Trump, en las últimas semanas, ha recibido elogios de algunas prominentes figuras del progresismo nacional. La senadora Elizabeth Warren celebra que Trump instale masivamente debates importantes como aumentar los impuestos a los más ricos. El economista Paul Krugman ha publicado una columna titulada “Trump tiene razón en la economía”. Y es que a pesar de que una parte sustancial de su verborragia rompe con la doctrina republicana, inevitablemente cautiva a los votantes conservadores que no quieren sufrir recortes en sus pensiones, ni pérdida de empleos por relocalización de fábricas en el extranjero, ni obscenos privilegios para Wall Street.

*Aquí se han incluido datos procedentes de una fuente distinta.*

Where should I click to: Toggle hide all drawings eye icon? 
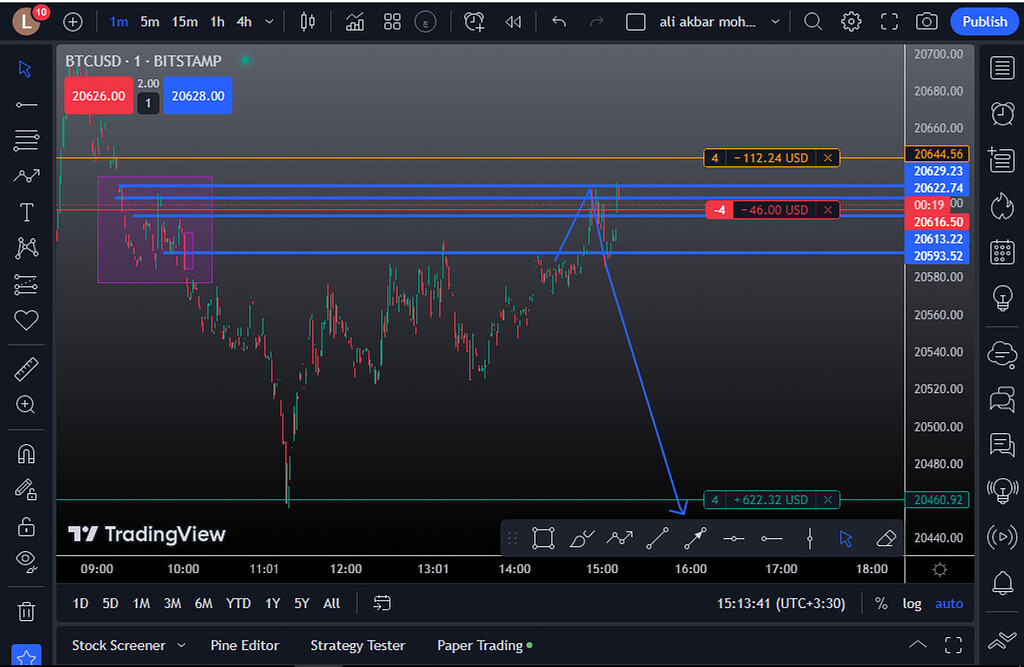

Trump es Trump. No pertenece a ninguna parte. Sólo se pertenece a sí mismo. Es un espejismo de la extrema derecha. Un oportunista sin escrúpulos. Si usted inserta su nombre en el popular buscador Google encontrará que hay diez artículos en los periódicos de Estados Unidos por cada uno que hable de sus contendientes más directos. Su estrategia no es una genialidad, ni siquiera un descubrimiento. Trump hace uso y abuso de un viejo recurso: la antipolítica. Las últimas encuestas de Gallup revelan que en Estados Unidos la confianza en el gobierno está en el punto más bajo desde que existe el registro, y que la aprobación de los dos principales partidos se ha derrumbado, por primera vez, por debajo del 40%.

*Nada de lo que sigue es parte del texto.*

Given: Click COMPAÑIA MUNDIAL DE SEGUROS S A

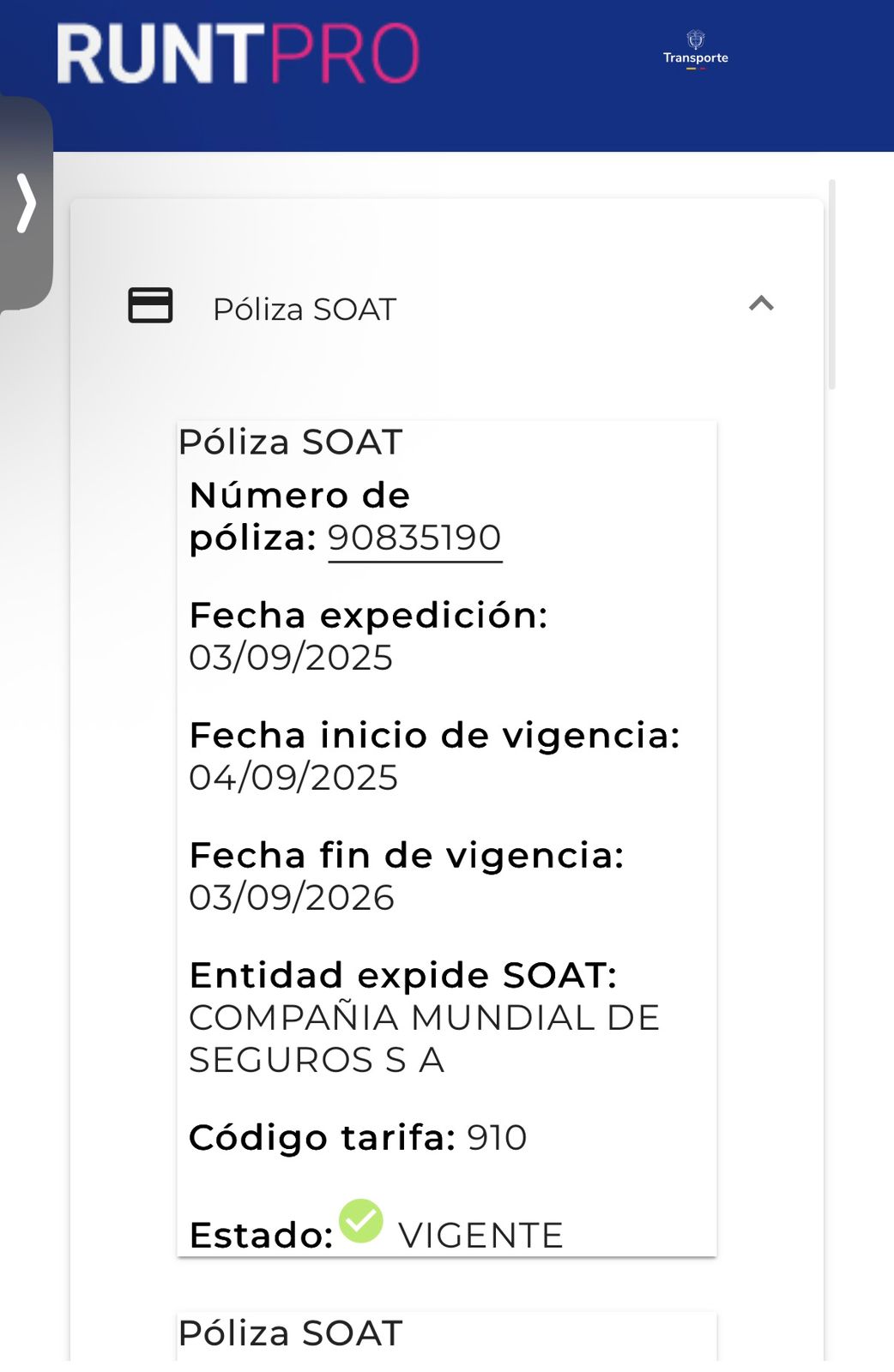Looking at the screenshot, I should pos(424,1038).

Trump, a diferencia de los políticos tradicionales, pretende que habla con transparencia y sinceridad. No es loco. Hace de loco. Se muestra inmune al temor de decir algo políticamente incorrecto. Sus ampulosas y desagradables declaraciones, y su renuencia a dar discursos preparados con una estructura de desarrollo tradicional, son presentadas como su principal activo. Como una carta de triunfo. Su capacidad actoral proyecta signos de autenticidad. Exhibe su falta de experiencia en Washington como una garantía de honestidad y asepsia política. El nunca ha sido contaminado por el establishment.

No es casual que entre los 15 aspirantes a la nominación por el Partido Republicano, los tres que mejor califican en las encuestas son tres independientes sin experiencia política previa: Donald Trump, Ben Carson y Carly Fiorina. Pero Trump está naturalmente equipado con una batería de herramientas ideales para un escenario como éste: es inmensamente rico, ya era una celebridad mucho antes de su postulación y maneja extraordinariamente bien la movilización emocional de las audiencias. Una especie de tiburón en una pecera.

El ultimo debate entre los once principales postulantes republicanos, organizado por CNN, fue visto por 23 millones de personas, repitiendo el suceso de semanas atrás cuando el debate transmitido por la cadena Fox alcanzó a 25 millones de espectadores; récord histórico de la televisión por cable para un programa no deportivo. Ambos debates giraron en derredor de Donald. “Todos contra Trump”, pareció ser el lema. La realidad es que aún con enormes lagunas –ancladas en su incapacidad de dar respuestas concretas–, y a pesar de su manifiesta ignorancia acerca de temas de política exterior, seguridad nacional o presupuesto interno, Donald sólo perdió algunos pocos puntos de aprobación.

Es cierto que recién estamos en los albores de una campaña que ha de ser larga. También es prudente recordar que el 60% de los estadounidenses piensa que Trump no está preparado para ser presidente. Y, con la excepción del general Dwight D. Eisenhower, no existe un caso en Estados Unidos de un mandatario sin previa experiencia política. No obstante, en docenas de países, ricos y pobres, excéntricos demagogos han ganado elecciones. No una, sino varias veces.

Tal vez no sea este el momento. Tal vez pasen décadas. Pero los números de Donald Trump nos obligan a pensar que sería descabelladamente posible que, en algún momento, un personaje de esta calaña pueda llegar a ser el presidente de la mayor potencia del mundo. Entre finales del siglo I y comienzos del siglo II, el poeta romano Juvenal describía en sus sátiras a la Roma pagana de la época. Un llamado de atención al pueblo romano que había olvidado su derecho natural a involucrarse en la política. Juvenal cuestionaba con crudeza el demagogo comportamiento de la política al regalar comida barata y entretenimiento a cambio del voto de los pobres. Le llamó “Pan y circo”. Donald Trump ha tomado nota.